## Task instructions
Your answer is every line of the material below in which the string "checkbox" occurs.

===== Information

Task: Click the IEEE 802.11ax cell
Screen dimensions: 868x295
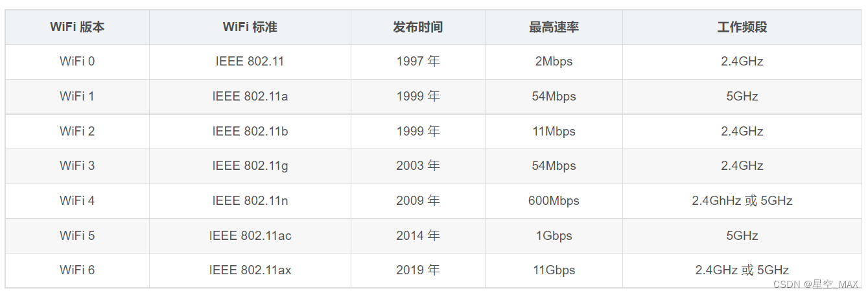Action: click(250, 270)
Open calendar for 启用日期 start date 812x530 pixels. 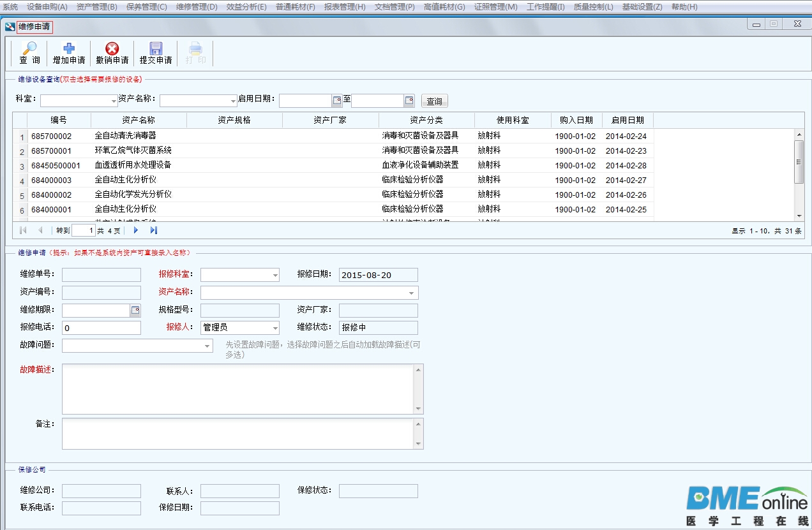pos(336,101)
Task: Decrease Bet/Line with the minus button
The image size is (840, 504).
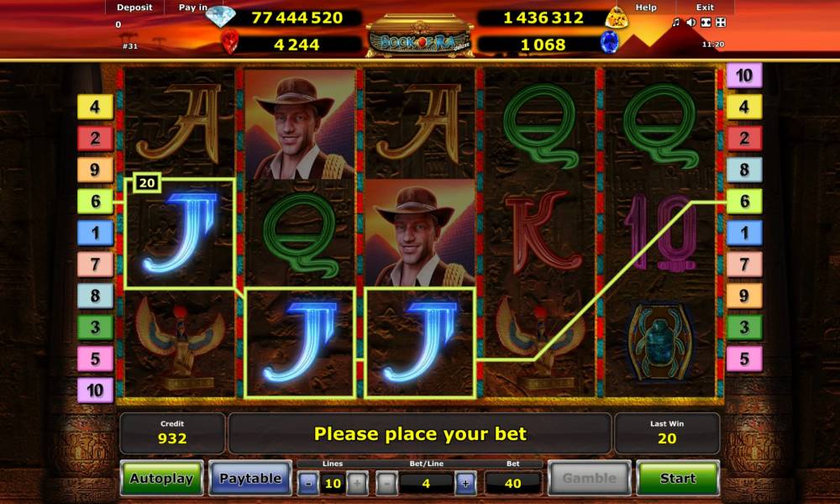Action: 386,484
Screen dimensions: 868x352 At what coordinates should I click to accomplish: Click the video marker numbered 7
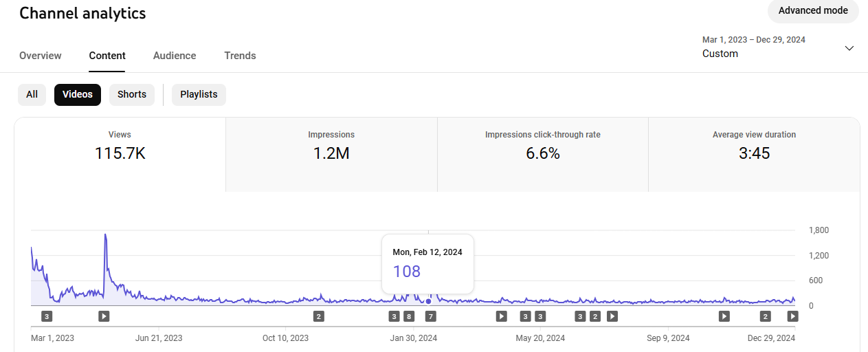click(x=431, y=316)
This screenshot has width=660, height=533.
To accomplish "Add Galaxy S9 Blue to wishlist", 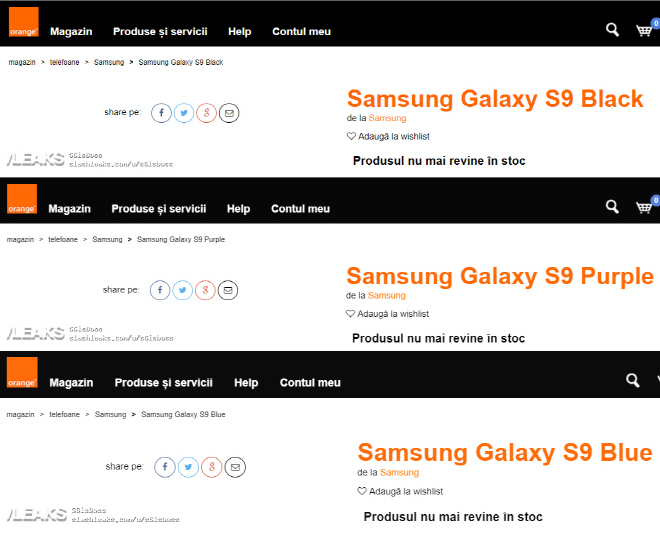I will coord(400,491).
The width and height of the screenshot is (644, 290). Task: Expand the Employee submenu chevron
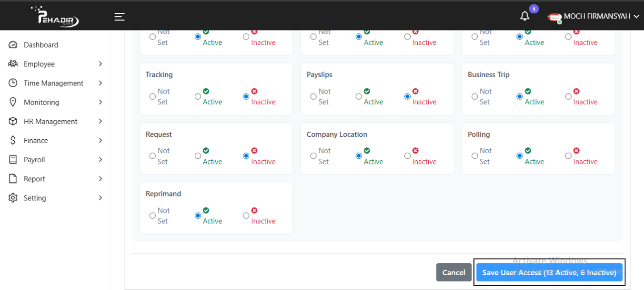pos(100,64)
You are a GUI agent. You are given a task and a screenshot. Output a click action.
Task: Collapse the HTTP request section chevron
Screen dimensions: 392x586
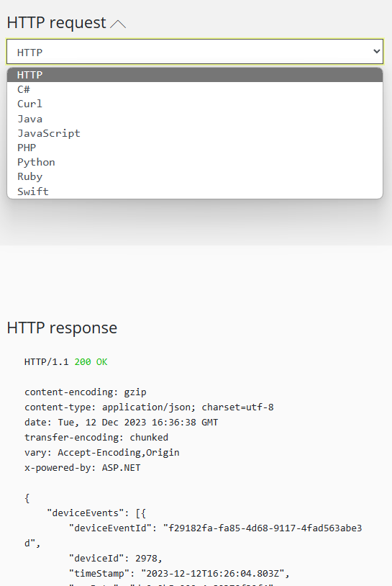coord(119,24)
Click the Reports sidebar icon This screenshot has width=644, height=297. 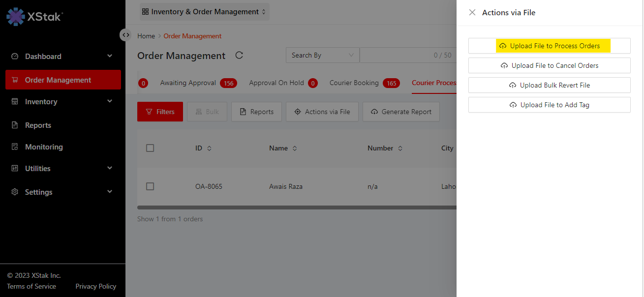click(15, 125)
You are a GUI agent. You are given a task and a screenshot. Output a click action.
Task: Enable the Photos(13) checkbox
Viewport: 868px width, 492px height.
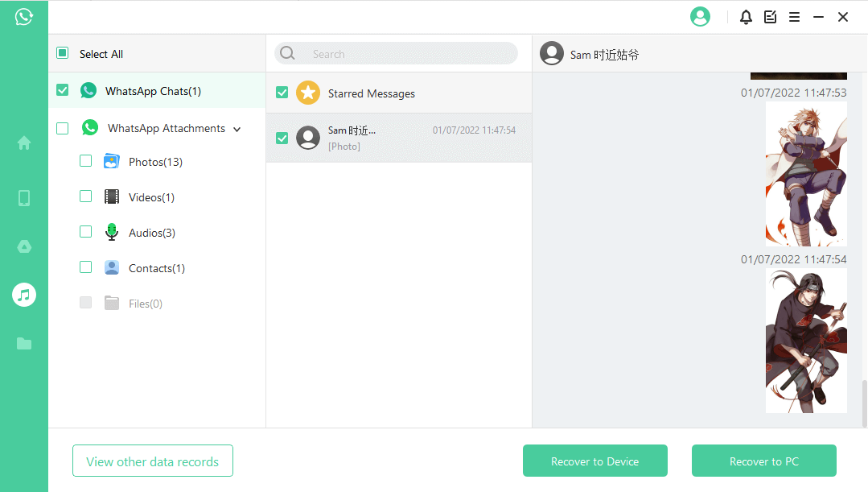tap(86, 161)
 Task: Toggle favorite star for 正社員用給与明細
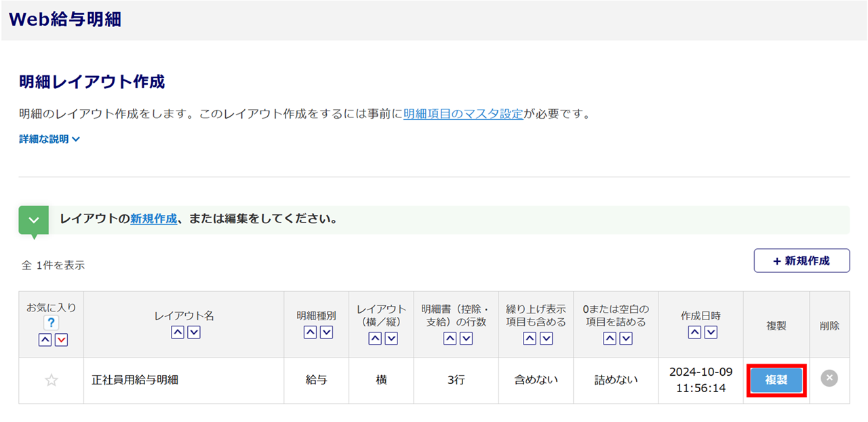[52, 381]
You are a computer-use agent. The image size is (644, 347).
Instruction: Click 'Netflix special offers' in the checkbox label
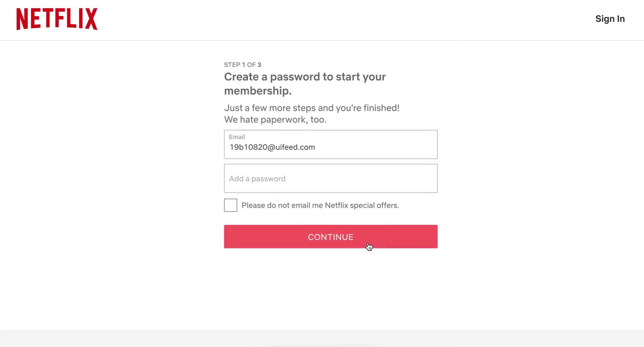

==========

## The answer
Task: Enable the Photos(13) checkbox
Instruction: Click 'Netflix special offers' in the checkbox label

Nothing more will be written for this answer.